» TAREAS POR REALIZAR:
1) Según el fragmento sobre Angelelli, ¿por qué ruta viajaba el obispo cuando murió?
2) Reproduce textualmente el pasaje del fragmento sobre Angelelli que va desde "Aún cuestionado por" hasta "para su beatificación.", ambos incluidos.

» SELECCIÓN:
---------------
Aún cuestionado por sectores católicos, Angelelli es la primera víctima de la dictadura militar en llegar a los altares. Fue una figura discutida dentro y fuera de su diócesis, preocupada por la defensa de la justicia social, en un período sacudido por una frenética ola de violencia política en el país que probablemente empañó la dimensión de su acción pastoral y su mandato evangélico. Muchas heridas aún no cicatrizaron, pese a que transcurrieron más de cuarenta años de su muerte, e incluso en la Iglesia hay quienes se preguntan si con el paso del tiempo los ánimos se han serenado lo suficiente y si es este el momento apropiado para su beatificación.

El padre Jorge Bergoglio estuvo con Angelelli en La Rioja, junto con otros sacerdotes jesuitas, en un retiro espiritual en junio de 1973, al día siguiente de que el obispo fuera atacado a piedrazos en una visita pastoral a la ciudad de Anillaco. Y 45 años después, ya siendo papa Francisco firmó el reconocimiento de su martirio por “odio a la fe” el 8 de junio de 2018, en la festividad del Sagrado Corazón de Jesús. Extendió la proclamación del martirio a los padres Murias y Longueville y al dirigente rural Wenceslao Pedernera, acribillados días antes que su pastor en las ciudades riojanas de Chamical y Sañogasta. Angelelli y sus compañeros mártires fueron proclamados beatos, paso previo a la santidad.

La muerte del obispo, cuatro meses después del golpe militar de 1976, estuvo rodeada de circunstancias extrañas que dieron sustento a las sospechas de una secuencia de espionaje, persecución y muerte. En febrero de ese año fueron detenidos en La Rioja los sacerdotes Esteban Inestal, vicario general de la diócesis, y Eduardo Ruiz, párroco de Olta. Al mes siguiente, la Base Aérea de Chamical suspendió los oficios religiosos, luego de que el vicecomodoro Lázaro Aguirre, jefe de la base, interrumpiera la homilía de Angelelli acusándolo de hacer política, y exigiera a los sacerdotes que dejaran anticipadamente una copia de sus homilías por escrito. Después fue apresado el padre Águedo Puchetta y en Chamical fue requisado el automóvil en el que viajaban cinco religiosas, entre otros hechos que apuntaban a controlar los movimientos del obispo. El 18 de julio tuvieron lugar los asesinatos de los padres Murias y Longueville, y siete días después el laico Pedernera fue ultimado delante de su familia, en Sañogasta1.

La espiral de violencia llegó a su punto más alto con la muerte del obispo, el 4 de agosto de 1976, cuando viajaba por la ruta nacional 38. Llevaba consigo una carpeta con testimonios y documentación que había recogido en Chamical para aportar a la investigación de la muerte de los dos sacerdotes. Misteriosamente esa carpeta desapareció. Hay firmes sospechas de que luego de que el automóvil volcara y retiraran el cuerpo, una cubierta del vehículo habría sido cambiada, presumiblemente en dependencias policiales. Y un dato objetivo envuelve al juez que intervino en ese momento en la causa. El doctor Rodolfo Nicolás Vigo, abogado que había trabajado en la Policía Federal Argentina y que nunca ejerció la profesión ni tenía experiencia como letrado litigante, residía en la provincia de Santa Fe. Fue designado titular del Juzgado de Instrucción Criminal y Correccional N.º 1 de La Rioja pocos días antes de los asesinatos de los curas Murias y Longueville. Archivó la causa Angelelli 26 días después de ocurrida la muerte y renunció al cargo de juez en diciembre de ese mismo año. Así se menciona en la sentencia final del Tribunal Oral Federal de La Rioja que condenó a prisión perpetua al ex general Luciano Benjamín Menéndez y al ex comodoro Luis Fernando Estrella. La causa también involucraba al ex presidente de facto Jorge Rafael Videla, pero este falleció el 17 de mayo de 2013, un año antes de la sentencia.
---------------
» BLOQUE DE DATOS:
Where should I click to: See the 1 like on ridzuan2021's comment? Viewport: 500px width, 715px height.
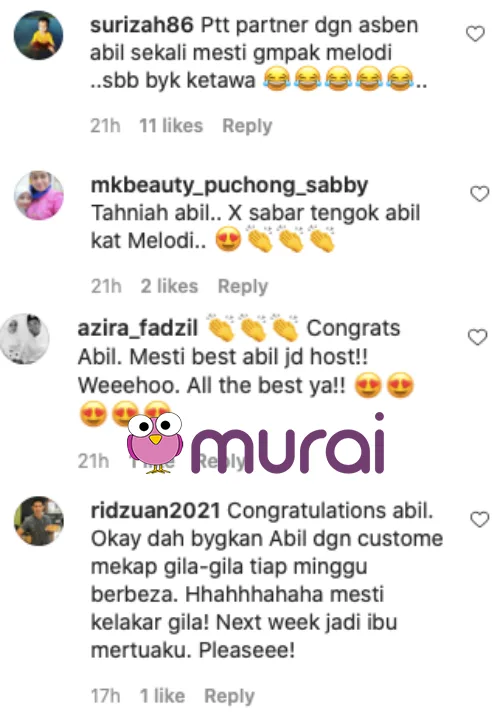(x=162, y=696)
---------------
» SOLUCIONES:
1) Por la ruta nacional 38.

2)
Aún cuestionado por sectores católicos, Angelelli es la primera víctima de la dictadura militar en llegar a los altares. Fue una figura discutida dentro y fuera de su diócesis, preocupada por la defensa de la justicia social, en un período sacudido por una frenética ola de violencia política en el país que probablemente empañó la dimensión de su acción pastoral y su mandato evangélico. Muchas heridas aún no cicatrizaron, pese a que transcurrieron más de cuarenta años de su muerte, e incluso en la Iglesia hay quienes se preguntan si con el paso del tiempo los ánimos se han serenado lo suficiente y si es este el momento apropiado para su beatificación.